+++ MATERIAL +++

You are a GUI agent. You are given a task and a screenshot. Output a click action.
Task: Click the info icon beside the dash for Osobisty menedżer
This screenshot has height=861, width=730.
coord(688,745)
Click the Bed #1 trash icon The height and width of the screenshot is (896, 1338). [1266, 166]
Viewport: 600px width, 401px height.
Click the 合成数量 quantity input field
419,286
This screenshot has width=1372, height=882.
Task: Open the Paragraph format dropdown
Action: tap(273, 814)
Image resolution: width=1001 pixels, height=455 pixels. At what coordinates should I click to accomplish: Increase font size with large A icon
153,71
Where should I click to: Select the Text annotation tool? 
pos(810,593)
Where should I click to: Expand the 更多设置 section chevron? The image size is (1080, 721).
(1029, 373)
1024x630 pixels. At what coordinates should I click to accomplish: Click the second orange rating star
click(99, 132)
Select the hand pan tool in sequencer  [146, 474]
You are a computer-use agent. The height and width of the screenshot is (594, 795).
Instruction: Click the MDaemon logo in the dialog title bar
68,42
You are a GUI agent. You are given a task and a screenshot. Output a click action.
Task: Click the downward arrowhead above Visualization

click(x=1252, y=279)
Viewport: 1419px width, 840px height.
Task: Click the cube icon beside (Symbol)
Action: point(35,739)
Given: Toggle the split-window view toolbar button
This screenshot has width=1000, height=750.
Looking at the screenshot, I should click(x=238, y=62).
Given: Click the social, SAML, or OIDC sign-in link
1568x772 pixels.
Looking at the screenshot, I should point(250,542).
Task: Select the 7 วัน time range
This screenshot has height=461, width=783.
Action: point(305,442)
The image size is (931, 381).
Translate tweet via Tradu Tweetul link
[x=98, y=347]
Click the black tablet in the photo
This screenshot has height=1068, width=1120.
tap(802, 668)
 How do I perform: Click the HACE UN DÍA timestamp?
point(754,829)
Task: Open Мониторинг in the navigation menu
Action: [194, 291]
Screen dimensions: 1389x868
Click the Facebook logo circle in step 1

+++

## SET PROBLEM
Return the items exactly as they appear, from the line with "Click the Bed" up to and including the line with "pos(810,593)".

## TASK OUTPUT
Click the Bed #1 trash icon The height and width of the screenshot is (896, 1338). [1266, 166]
Viewport: 600px width, 401px height.
Click the 合成数量 quantity input field
419,286
This screenshot has width=1372, height=882.
Task: Open the Paragraph format dropdown
Action: tap(273, 814)
Image resolution: width=1001 pixels, height=455 pixels. At what coordinates should I click to accomplish: Increase font size with large A icon
153,71
Where should I click to: Select the Text annotation tool? 
pos(810,593)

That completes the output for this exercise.